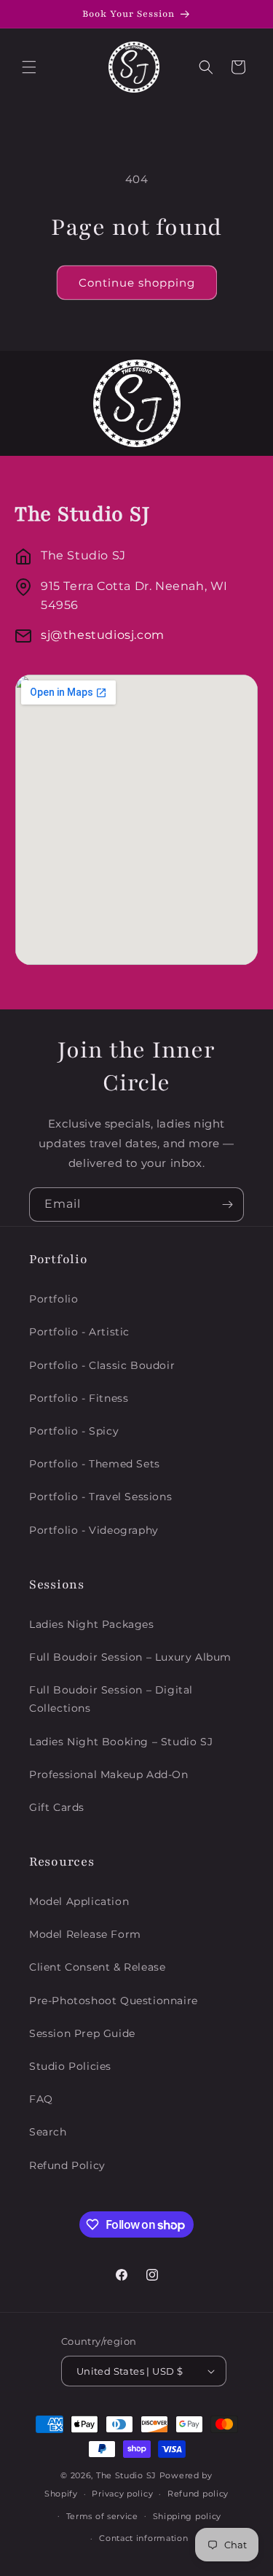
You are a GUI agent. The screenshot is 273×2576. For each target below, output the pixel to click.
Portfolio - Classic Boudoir (102, 1365)
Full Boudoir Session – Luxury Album (130, 1657)
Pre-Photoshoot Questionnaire (113, 2000)
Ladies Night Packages (91, 1624)
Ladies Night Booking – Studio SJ (121, 1741)
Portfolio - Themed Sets (94, 1463)
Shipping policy (187, 2516)
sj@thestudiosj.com (103, 635)
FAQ (41, 2099)
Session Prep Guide (82, 2033)
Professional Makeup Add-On (109, 1774)
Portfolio (53, 1299)
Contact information (143, 2538)
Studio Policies (70, 2066)
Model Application (79, 1901)
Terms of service (102, 2516)
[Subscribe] (227, 1204)
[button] (29, 67)
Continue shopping (137, 283)
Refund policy (198, 2493)
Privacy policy (122, 2493)
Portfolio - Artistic (79, 1331)
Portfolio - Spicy (74, 1431)
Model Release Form (85, 1934)
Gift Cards (56, 1807)
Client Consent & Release (97, 1967)
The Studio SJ (126, 2475)
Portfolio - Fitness (78, 1398)
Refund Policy (67, 2165)
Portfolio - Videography (94, 1530)
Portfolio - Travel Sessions (100, 1496)
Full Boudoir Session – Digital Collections (111, 1699)
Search (48, 2131)
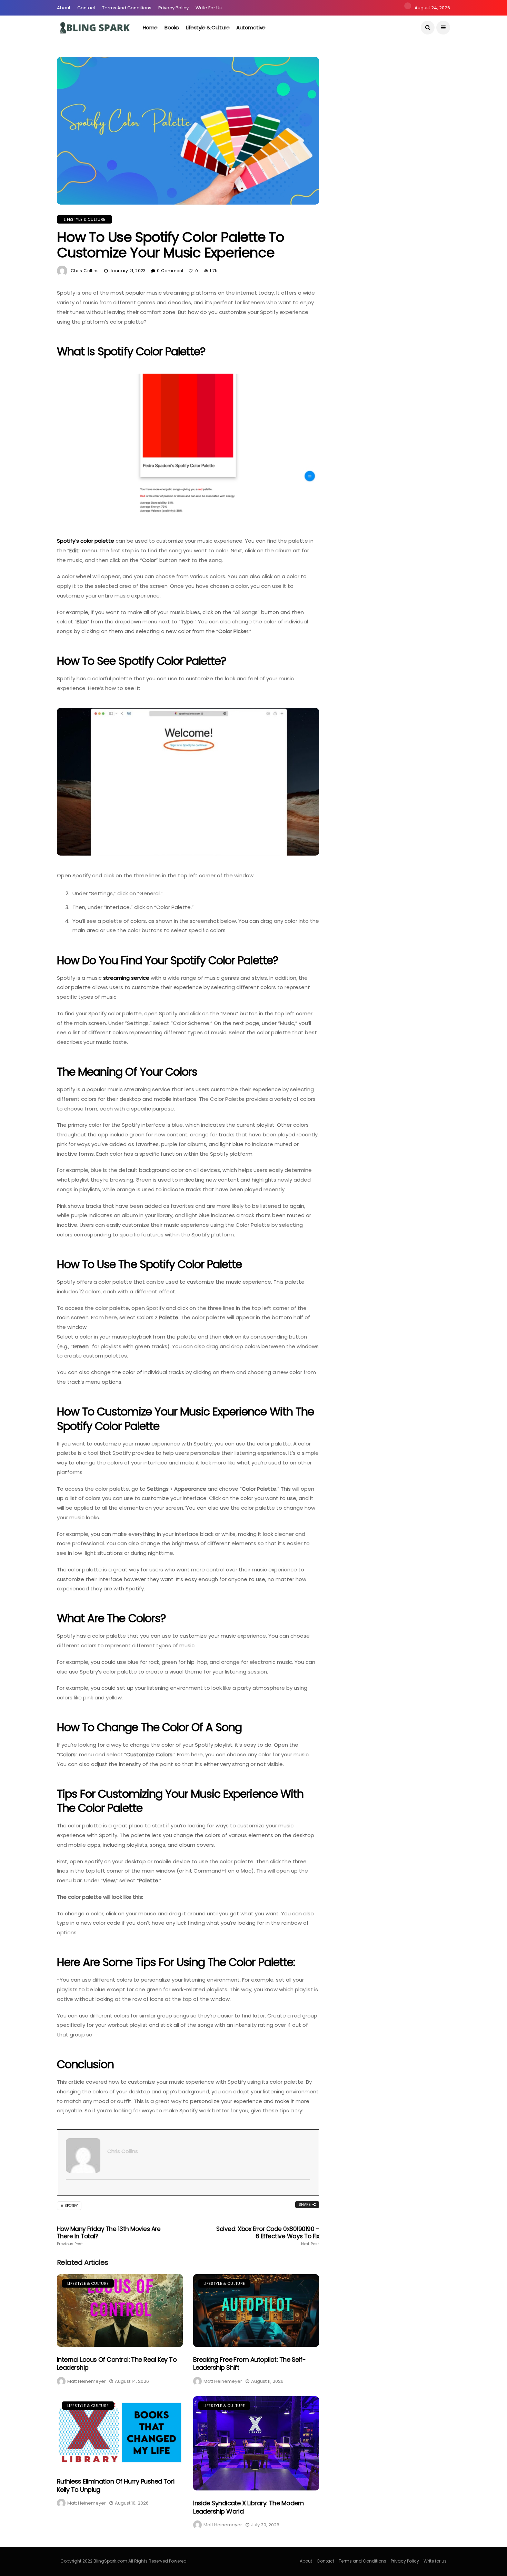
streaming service (126, 977)
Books (172, 27)
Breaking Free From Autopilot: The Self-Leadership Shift (249, 2363)
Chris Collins (85, 271)
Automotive (251, 27)
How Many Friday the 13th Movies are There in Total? (108, 2235)
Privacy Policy (173, 7)
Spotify (71, 2205)
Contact (86, 7)
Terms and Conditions (126, 7)
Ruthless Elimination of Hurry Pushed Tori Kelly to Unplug (116, 2485)
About (63, 7)
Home (150, 27)
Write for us (209, 7)
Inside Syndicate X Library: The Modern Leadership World (248, 2507)
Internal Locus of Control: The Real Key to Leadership (117, 2363)
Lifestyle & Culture (207, 27)
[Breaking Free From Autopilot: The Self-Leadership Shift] (256, 2310)
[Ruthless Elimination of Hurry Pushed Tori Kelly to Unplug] (120, 2432)
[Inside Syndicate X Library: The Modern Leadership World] (256, 2443)
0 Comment (170, 271)
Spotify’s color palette (85, 540)
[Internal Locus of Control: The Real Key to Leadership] (120, 2310)
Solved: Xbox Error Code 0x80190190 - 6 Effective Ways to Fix (267, 2235)
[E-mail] (69, 2191)
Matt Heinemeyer (86, 2381)
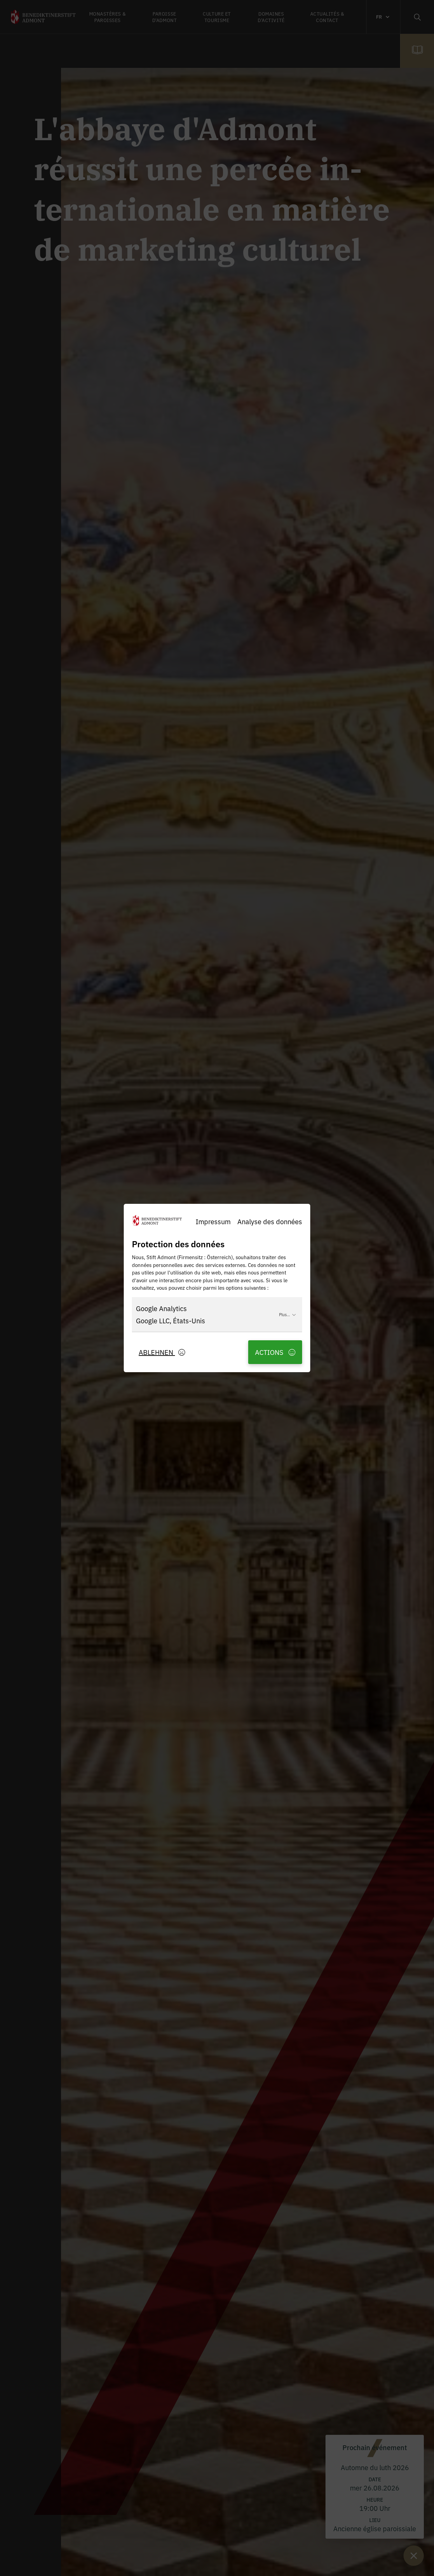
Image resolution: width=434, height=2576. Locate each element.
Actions (270, 1352)
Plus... (284, 1314)
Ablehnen (157, 1352)
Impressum (213, 1221)
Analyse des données (269, 1221)
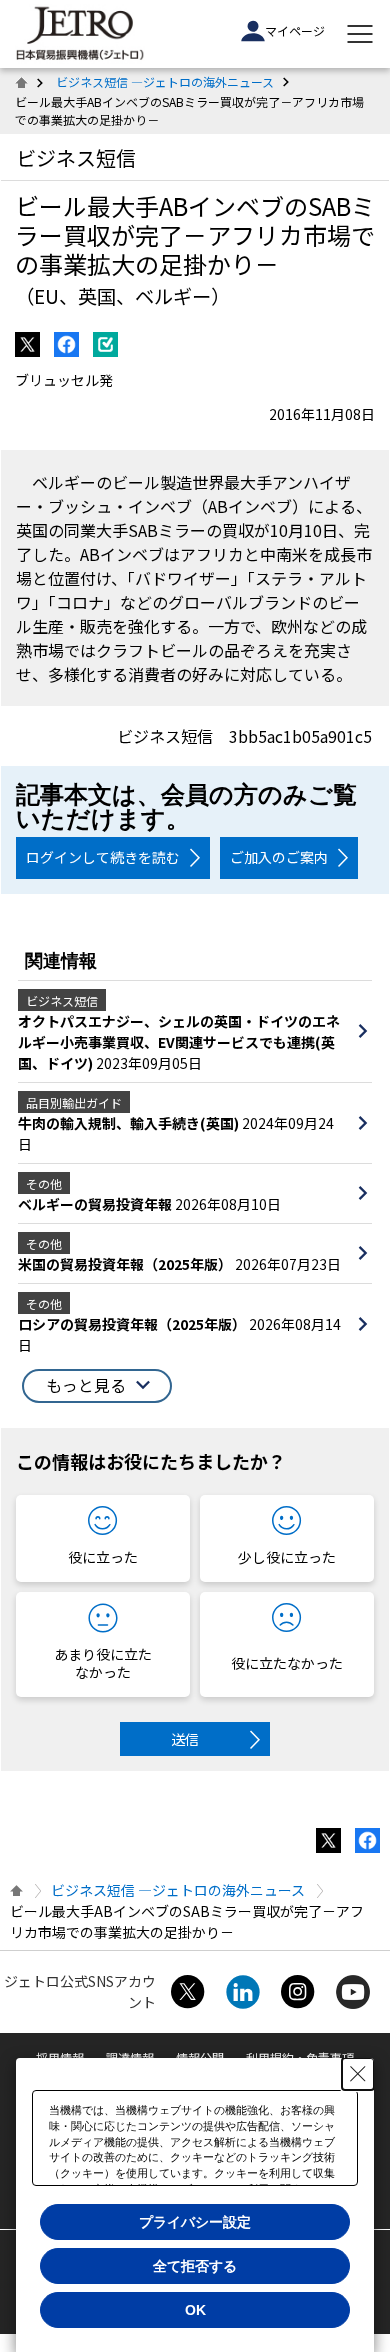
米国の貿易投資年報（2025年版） (126, 1264)
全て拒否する (195, 2266)
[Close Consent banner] (358, 2074)
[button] (97, 1386)
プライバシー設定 (195, 2222)
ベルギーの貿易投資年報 (96, 1204)
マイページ (295, 30)
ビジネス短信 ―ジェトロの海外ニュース (165, 81)
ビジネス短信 (76, 157)
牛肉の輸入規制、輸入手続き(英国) (130, 1123)
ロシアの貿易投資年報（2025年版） (133, 1324)
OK (195, 2310)
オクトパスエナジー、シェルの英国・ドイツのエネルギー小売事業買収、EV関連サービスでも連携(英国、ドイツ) (179, 1042)
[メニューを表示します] (360, 34)
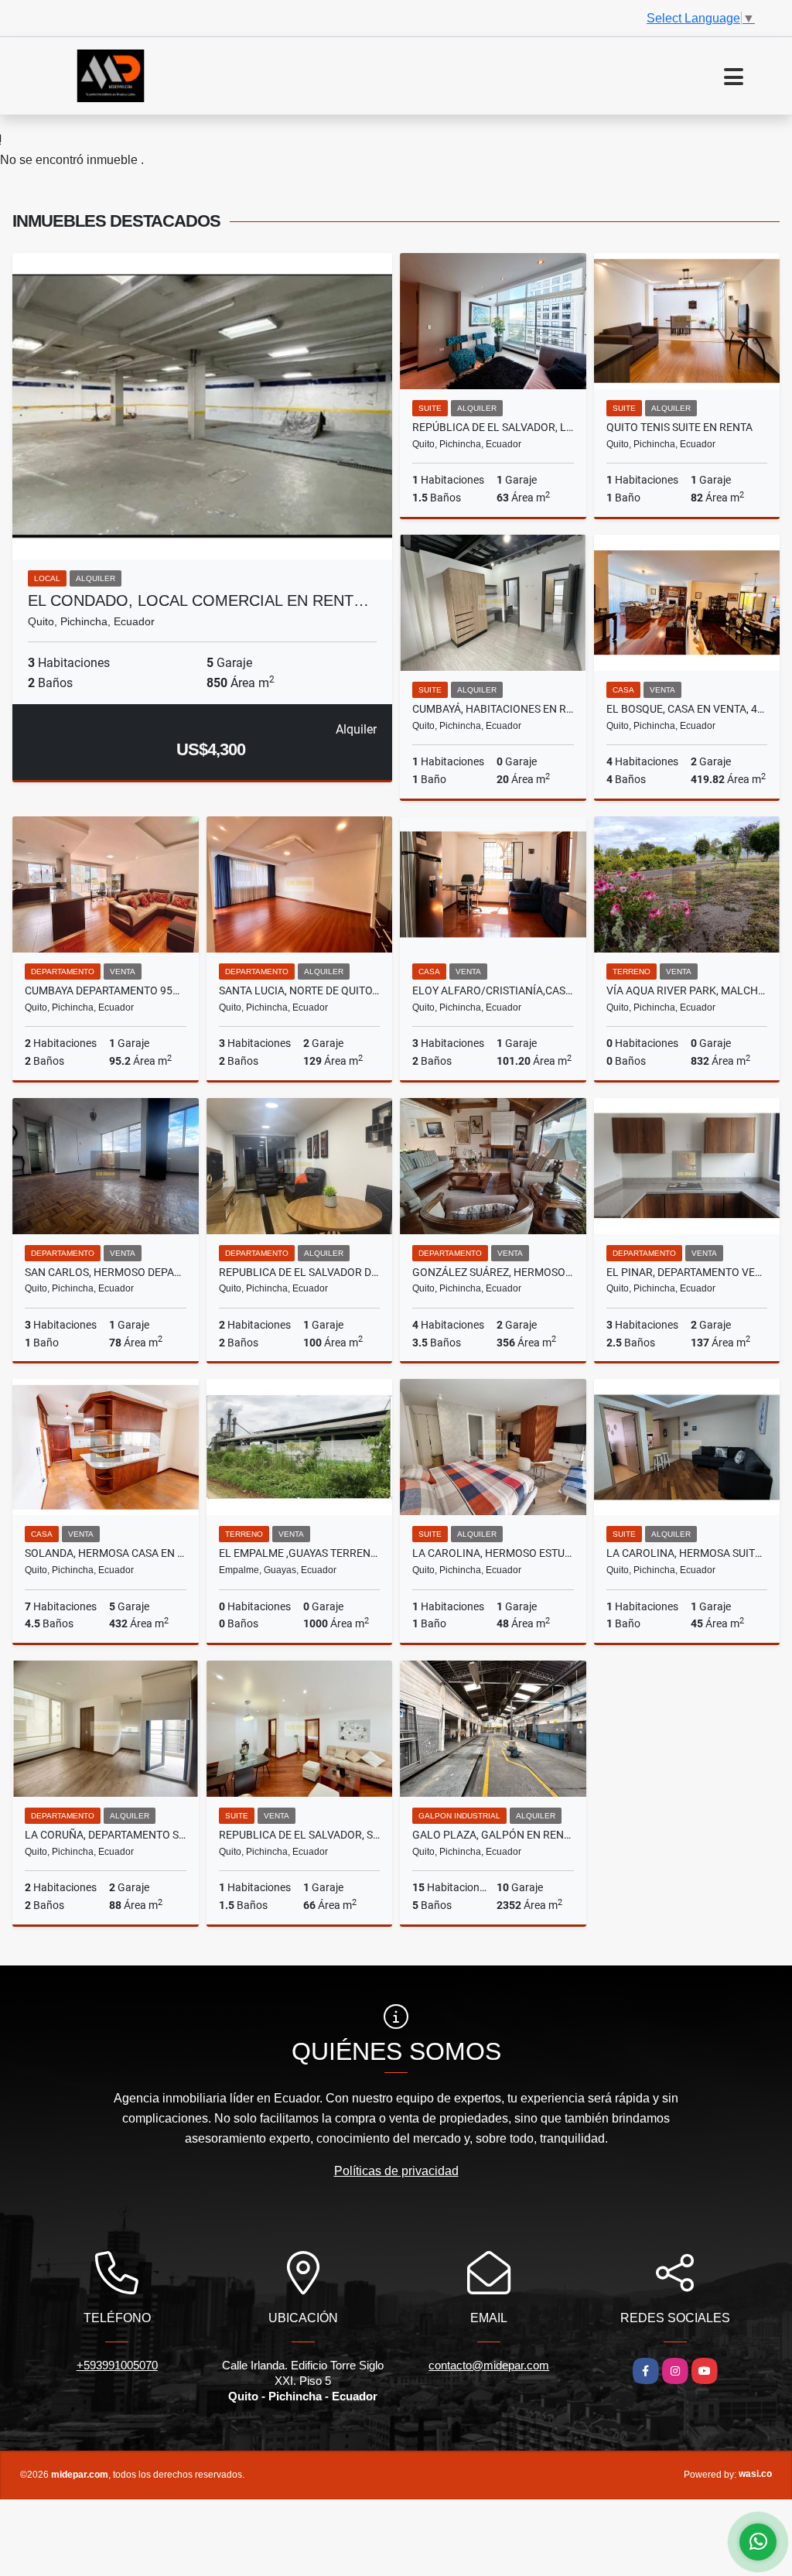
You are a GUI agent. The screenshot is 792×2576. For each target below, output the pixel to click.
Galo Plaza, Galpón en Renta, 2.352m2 (493, 1835)
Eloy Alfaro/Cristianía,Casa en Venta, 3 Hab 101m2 (493, 990)
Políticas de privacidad (396, 2170)
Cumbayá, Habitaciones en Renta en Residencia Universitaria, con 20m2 (493, 709)
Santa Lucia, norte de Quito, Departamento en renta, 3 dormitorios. (300, 990)
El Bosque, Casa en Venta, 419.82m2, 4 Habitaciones (687, 709)
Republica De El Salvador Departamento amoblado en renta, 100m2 (300, 1272)
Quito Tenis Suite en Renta (679, 427)
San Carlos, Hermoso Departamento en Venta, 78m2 (105, 1272)
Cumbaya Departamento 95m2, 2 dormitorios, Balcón (105, 990)
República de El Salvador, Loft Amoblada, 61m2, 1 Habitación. (493, 427)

Exercise brief:
An exact transcript of the listing is needed, free of pictures.

Answer box:
You are a GUI agent. The screenshot is 273×2576. For each target below, output the pixel to click.
Portfolio - Classic Boudoir (102, 1365)
Full Boudoir Session – Luxury Album (130, 1657)
Pre-Photoshoot Questionnaire (113, 2000)
Ladies Night Packages (91, 1624)
Ladies Night Booking – Studio SJ (121, 1741)
Portfolio - Themed Sets (94, 1463)
Shipping policy (187, 2516)
sj@thestudiosj.com (103, 635)
FAQ (41, 2099)
Session Prep Guide (82, 2033)
Professional Makeup Add-On (109, 1774)
Portfolio (53, 1299)
Contact information (143, 2538)
Studio Policies (70, 2066)
Model Application (79, 1901)
Terms of service (102, 2516)
[Subscribe] (227, 1204)
[button] (29, 67)
Continue shopping (137, 283)
Refund policy (198, 2493)
Privacy policy (122, 2493)
Portfolio - Artistic (79, 1331)
Portfolio - Spicy (74, 1431)
Model Release Form (85, 1934)
Gift Cards (56, 1807)
Client Consent & Release (97, 1967)
The Studio SJ (126, 2475)
Portfolio - Fitness (78, 1398)
Refund Policy (67, 2165)
Portfolio - Videography (94, 1530)
Portfolio - Travel Sessions (100, 1496)
Full Boudoir Session – Digital Collections (111, 1699)
Search (48, 2131)
streaming service (126, 977)
Books (172, 27)
Breaking Free From Autopilot: The Self-Leadership Shift (249, 2363)
Chris Collins (85, 271)
Automotive (251, 27)
How Many Friday the 13th Movies are There in Total? (108, 2235)
Privacy Policy (173, 7)
Spotify (71, 2205)
Contact (86, 7)
Terms and Conditions (126, 7)
Ruthless Elimination of Hurry Pushed Tori Kelly to Unplug (116, 2485)
About (63, 7)
Home (150, 27)
Write for us (209, 7)
Inside Syndicate X Library: The Modern Leadership World (248, 2507)
Internal Locus of Control: The Real Key to Leadership (117, 2363)
Lifestyle & Culture (207, 27)
[Breaking Free From Autopilot: The Self-Leadership Shift] (256, 2310)
[Ruthless Elimination of Hurry Pushed Tori Kelly to Unplug] (120, 2432)
[Inside Syndicate X Library: The Modern Leadership World] (256, 2443)
0 Comment (170, 271)
Spotify’s color palette (85, 540)
[Internal Locus of Control: The Real Key to Leadership] (120, 2310)
Solved: Xbox Error Code 0x80190190 - 6 Effective Ways to Fix (267, 2235)
[E-mail] (69, 2191)
Matt Heinemeyer (86, 2381)
Image resolution: width=434, height=2576. Locate each element.
Actions (270, 1352)
Plus... (284, 1314)
Ablehnen (157, 1352)
Impressum (213, 1221)
Analyse des données (269, 1221)
米国の貿易投資年報（2025年版） (126, 1264)
全て拒否する (195, 2266)
[Close Consent banner] (358, 2074)
[button] (97, 1386)
プライバシー設定 (195, 2222)
ベルギーの貿易投資年報 (96, 1204)
マイページ (295, 30)
ビジネス短信 ―ジェトロの海外ニュース (165, 81)
ビジネス短信 (76, 157)
牛肉の輸入規制、輸入手続き(英国) (130, 1123)
ロシアの貿易投資年報（2025年版） (133, 1324)
OK (195, 2310)
オクトパスエナジー、シェルの英国・ドイツのエネルギー小売事業買収、EV関連サービスでも連携(英国、ドイツ) (179, 1042)
[メニューを表示します] (360, 34)
You are a GUI agent. The screenshot is 792×2576. For each target below, output the pixel to click.
Galo Plaza, Galpón en Renta, 2.352m2 (493, 1835)
Eloy Alfaro/Cristianía,Casa en Venta, 3 Hab 101m2 (493, 990)
Políticas de privacidad (396, 2170)
Cumbayá, Habitaciones en Renta en Residencia Universitaria, con 20m2 (493, 709)
Santa Lucia, norte de Quito, Departamento en renta, 3 dormitorios. (300, 990)
El Bosque, Casa en Venta, 419.82m2, 4 Habitaciones (687, 709)
Republica De El Salvador Departamento amoblado en renta, 100m2 (300, 1272)
Quito Tenis Suite en Renta (679, 427)
San Carlos, Hermoso Departamento en Venta, 78m2 (105, 1272)
Cumbaya Departamento 95m2, 2 dormitorios, Balcón (105, 990)
República de El Salvador, Loft Amoblada, 61m2, 1 Habitación. (493, 427)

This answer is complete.